Конечно, книга Даура Начкебия не про войну и не про политику. Это вновь про человека и про то, что с ним делает война, до какой степени она его извращает и развращает: лишает сна и смысла жизни, понимания целей, умения пользоваться очевидными бытовыми навыками — после того как рука привыкла наготове держать автомат, сварить мамалыгу кажется уже чем-то недостижимым.

О событиях более чем 30-летней давности повествуют и все три рассказа сборника Ибрагима Чкадуа «Ковчег». В прошлом, 2023 году писатель именно за нее был отмечен Международной премией Фазиля Искандера в номинации «Сюжет существования» (художественная проза).

Рассказы «Застывший мяч», «Ковчег» и «Возвращение сына» посвящены теме войны и первых послевоенных лет. В каждом из них по-своему решаются стоящие перед человеком проблемы. Заглавный рассказ «Ковчег» уже в названии отражает эпичность ситуации: из Сухума в самом начале войны уходит корабль с беженцами — по сути, коммерческий рейс. Его сопровождают сами грузины — за плату в виде оставшихся украшений и последних пожитков. Исход, спасение бегством — ситуация для Ибрагима Чкадуа идеальная в литературном смысле, позволяющая на этом судне «собрать» все те истории, которые остались в его писательской памяти со времен войны. «Ковчег» — это почти притча, обретающая зловещие очертания реальности в художественной обработке Чкадуа.
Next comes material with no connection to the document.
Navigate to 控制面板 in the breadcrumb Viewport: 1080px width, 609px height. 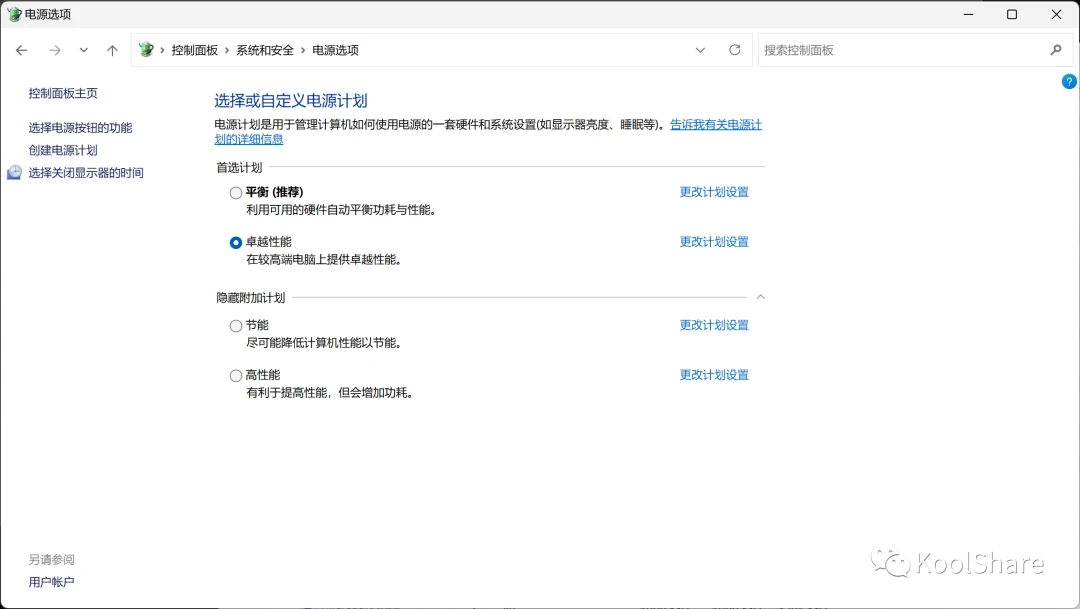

Такой «притчевый» эффект налицо и в рассказе «Возвращение сына»: отец, потерявший на войне единственного сына, узнает, что в Москве тот оставил любимую девушку и, возможно, ребенка. Старик едет в поезде, чтобы найти их и вернуть себе хоть частичку сына — понимание, что он не ушел бесследно, что продолжится ниточка его короткой жизни. Притча о блудном сыне и всепрощающем отце трансформируется в рассказе и встраивается в реальность, раскроенную, разрушенную войной.

Но особенным ощущением войны и мира, их несовместимой, но и неразделимой связи становится рассказ «Застывший мяч». Один день войны, в который не случилось ничего, кроме птичьего пения, игры сослуживцев в теннис и чудом пойманной свиньи. Но именно этот день главный герой Даут запоминает больше всего — наверное, потому, что в реалиях войны такие обыденные человеческие заботы выглядят уже непривычно и даже противоестественно.

Ибрагим Чкадуа как человек эпохи Возрождения успешен во всем, к чему бы ни прикладывал силы: он журналист, автор документального кино, снявший несколько блестящих фильмов о Фазиле Искандере, фотограф, коллекционер произведений искусства, меценат… А теперь еще и прозаик. «Ковчег» — его дебютная книга, дающая читателю право надеяться на новый виток развития высококачественной русскоязычной прозы на абхазском литературном ландшафте.